TLDR: It's super complex to get a truly shared nothing approach unless you have a single application and you correctly allocate the work. It's really hard to solve generically optimally for all possible combinations of request and processing patterns.
https://www.techempower.com/benchmarks/#section=data-r23&tes...
> Each major state transition (accept, reader) is handled by a separate thread, and transitioning one client from one state to another involves passing the file descriptor to the epoll/kqueue fd of the other thread.
So this seems like a little pipeline that all of the requests go through, right? For somebody who doesn’t do server stuff, is there a general idea of how many stages a typical server might be able to implement? And does it create a load-balancing problem? I’d expect some stages to be quite cheap…

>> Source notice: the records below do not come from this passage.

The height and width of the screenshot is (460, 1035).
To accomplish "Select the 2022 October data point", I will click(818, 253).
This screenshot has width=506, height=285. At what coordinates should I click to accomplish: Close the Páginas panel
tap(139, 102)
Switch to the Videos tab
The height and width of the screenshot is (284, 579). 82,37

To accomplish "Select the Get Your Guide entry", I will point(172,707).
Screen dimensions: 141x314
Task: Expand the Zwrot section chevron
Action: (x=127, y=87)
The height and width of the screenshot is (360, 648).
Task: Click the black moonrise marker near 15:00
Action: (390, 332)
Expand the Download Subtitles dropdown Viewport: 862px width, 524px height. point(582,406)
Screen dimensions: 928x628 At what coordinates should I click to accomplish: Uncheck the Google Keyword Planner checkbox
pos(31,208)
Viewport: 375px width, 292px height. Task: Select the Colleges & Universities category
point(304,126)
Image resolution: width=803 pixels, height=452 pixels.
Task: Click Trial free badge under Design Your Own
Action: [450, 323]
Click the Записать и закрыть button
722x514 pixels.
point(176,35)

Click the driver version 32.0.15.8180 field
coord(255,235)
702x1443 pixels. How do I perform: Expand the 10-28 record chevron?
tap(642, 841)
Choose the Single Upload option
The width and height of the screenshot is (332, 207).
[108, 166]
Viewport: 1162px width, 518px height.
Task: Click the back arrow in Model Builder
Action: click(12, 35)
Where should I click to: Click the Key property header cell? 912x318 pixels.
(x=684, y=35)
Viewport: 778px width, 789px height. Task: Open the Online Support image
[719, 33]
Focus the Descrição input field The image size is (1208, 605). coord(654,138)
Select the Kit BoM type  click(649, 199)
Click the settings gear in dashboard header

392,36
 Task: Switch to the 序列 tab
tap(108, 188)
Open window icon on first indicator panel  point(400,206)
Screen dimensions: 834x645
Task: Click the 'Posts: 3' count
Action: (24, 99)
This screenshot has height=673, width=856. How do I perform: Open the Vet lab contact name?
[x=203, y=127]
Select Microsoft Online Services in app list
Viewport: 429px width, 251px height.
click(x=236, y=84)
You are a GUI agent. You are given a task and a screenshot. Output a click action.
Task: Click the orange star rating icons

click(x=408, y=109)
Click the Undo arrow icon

On the HTTP server from the article, what I understood is that those 2 you are seeing are the ones you have. Or maybe 3, if disposing of things is slow.
I'm not sure what I prefer. On one hand, there's some expensive coordination for passing those file descriptors around. On the other hand, having some separate code bother with creating and closing the connections make it easier to focus on the actual performance issues where they appear, and create opportunity to dispatch work smartly.
Of course, you can go all the way in and make a green threads server where every bit of IO puts the work back on the queue. But you would use a single queue then, and dispatch the code that works on it. So you get more branching, but less coordination.
Still, I'm conflicted on whether separating stages per thread (accept on one thread and the client loop in another) is a good idea. It sounds like the gains would be minimal or non-existent even in ideal circumstances, and on some workloads where there's not a lot of clients or connection churn it would waste an entire core for handling a low-volume event.
I'm open to contrarian opinions on this though, maybe I'm not seeing soemthing...
I do agree that it's a bit dated and today you'd do other things (notably SO_REUSEPORT), just feel that io_uring is a questionable example.
Are you saying this as someone with experience, or is it just a feeling? Please give examples of recent bugs in io_uring that have security implications.
There's considerable difficulty these days extrapolating "real" vulnerabilities from kernel CVEs, as the kernel team quite reasonably feel that basically any bug can be a vulnerability in the right situation, but the list of vulnerabilities in io_uring over the past 12 months[2] is pretty staggering to me.
0: https://github.com/containerd/containerd/pull/9320 1: https://security.googleblog.com/2023/06/learnings-from-kctf-... 3: https://nvd.nist.gov/vuln/search#/nvd/home?offset=0&rowCount...
https://www.cve.org/CVERecord/SearchResults?query=io_uring seems to back that up. Only one relevant CVE listed there for 2026 so far, for more than two per month on average in 2025. Caveat: I've not looked into the severity and ease of exploit for any of those issues listed.
Remember the Linux kernel's policy of assigning a CVE to every single bug, in protest to the stupid way CVEs were being assigned before that.
You obviously didn't read to the end of my little post, yet feel righteous enough to throw that out…
> One allows the root user to create a kernel thread and then block its shutdown for several minutes.
Which as part of a compromise chain could cause a DoS issue that might be able to bypass common protections like cgroup imposed limits.